Was mögliche Terroranschläge im Westen angeht, sieht Steinberg die vom IS herausgeforderte al-Qaida noch immer als größte Gefahr, die auch hinter den Pariser Anschlägen gesteckt habe. Die Priorität des IS liegt seiner Meinung nach im Staatsaufbau. Der könnte allerdings seinen Zenit bereits überschritten haben, da im IS-Territorium Landwirtschaft und Zivilökonomie kaum noch stattfinden. Die Eröffnung internationaler Terrorfronten, vor allem durch Sympathisanten in Europa, die nicht zum IS ausreisen könnten, sei damit durchaus denkbar.
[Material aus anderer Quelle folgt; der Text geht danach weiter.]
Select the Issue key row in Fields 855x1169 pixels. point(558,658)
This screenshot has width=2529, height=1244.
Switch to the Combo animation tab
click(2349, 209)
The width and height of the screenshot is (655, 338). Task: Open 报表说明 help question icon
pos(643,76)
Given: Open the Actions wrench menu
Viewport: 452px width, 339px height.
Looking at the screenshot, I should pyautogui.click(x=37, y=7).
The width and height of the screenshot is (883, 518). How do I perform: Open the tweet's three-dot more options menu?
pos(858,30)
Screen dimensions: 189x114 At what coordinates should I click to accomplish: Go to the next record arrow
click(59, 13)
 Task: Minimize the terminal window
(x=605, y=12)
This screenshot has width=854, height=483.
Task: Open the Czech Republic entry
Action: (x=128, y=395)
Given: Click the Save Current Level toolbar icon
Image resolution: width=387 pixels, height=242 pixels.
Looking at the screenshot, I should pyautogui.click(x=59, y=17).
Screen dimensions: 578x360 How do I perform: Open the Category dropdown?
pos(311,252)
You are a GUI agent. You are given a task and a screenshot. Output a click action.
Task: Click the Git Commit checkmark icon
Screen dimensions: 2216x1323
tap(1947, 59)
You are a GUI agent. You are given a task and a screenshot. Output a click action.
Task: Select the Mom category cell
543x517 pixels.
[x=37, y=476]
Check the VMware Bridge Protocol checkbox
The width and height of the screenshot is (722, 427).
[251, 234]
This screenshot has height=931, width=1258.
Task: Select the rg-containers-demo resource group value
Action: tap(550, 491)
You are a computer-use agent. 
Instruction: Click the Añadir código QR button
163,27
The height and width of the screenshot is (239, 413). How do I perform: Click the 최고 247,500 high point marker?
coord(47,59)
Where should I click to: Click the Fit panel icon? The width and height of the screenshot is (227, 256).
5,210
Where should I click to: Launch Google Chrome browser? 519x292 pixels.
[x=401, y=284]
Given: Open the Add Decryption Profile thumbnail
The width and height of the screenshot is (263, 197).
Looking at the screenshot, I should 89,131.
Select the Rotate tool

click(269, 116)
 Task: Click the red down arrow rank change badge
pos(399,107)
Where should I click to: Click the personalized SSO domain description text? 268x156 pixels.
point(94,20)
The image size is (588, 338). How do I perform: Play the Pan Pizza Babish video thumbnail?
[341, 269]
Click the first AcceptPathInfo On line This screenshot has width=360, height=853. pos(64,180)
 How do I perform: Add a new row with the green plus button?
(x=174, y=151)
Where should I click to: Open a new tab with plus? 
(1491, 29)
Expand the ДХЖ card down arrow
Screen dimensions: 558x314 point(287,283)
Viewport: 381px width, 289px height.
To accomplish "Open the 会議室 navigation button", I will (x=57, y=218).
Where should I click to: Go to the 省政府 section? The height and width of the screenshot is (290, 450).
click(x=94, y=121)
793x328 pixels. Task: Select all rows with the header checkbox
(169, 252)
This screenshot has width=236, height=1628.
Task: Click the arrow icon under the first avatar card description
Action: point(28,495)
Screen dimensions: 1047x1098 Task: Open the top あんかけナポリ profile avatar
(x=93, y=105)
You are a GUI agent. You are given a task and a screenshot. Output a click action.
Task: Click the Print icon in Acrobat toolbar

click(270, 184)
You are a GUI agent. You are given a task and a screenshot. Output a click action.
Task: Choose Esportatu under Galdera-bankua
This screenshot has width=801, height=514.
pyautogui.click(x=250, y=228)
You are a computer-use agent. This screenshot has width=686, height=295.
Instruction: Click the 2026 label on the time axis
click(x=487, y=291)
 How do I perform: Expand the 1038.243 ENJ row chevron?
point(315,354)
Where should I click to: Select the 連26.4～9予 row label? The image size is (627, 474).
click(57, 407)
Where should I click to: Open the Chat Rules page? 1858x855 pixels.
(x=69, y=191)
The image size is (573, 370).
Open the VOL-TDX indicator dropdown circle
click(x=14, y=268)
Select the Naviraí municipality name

Besiegt werden könne IS nicht aus der Luft, sondern letztlich nur durch sunnitische Muslime im Land. Die auch von Steinberg nahegelegte Aufrüstung der von den USA und ihren Alliierten favorisierten Anti-Assad-Koalition „Freie Syrische Armee“ könnte sich dabei allerdings als fataler Fehler erweisen, der die Region eher noch weiter destabilisiert.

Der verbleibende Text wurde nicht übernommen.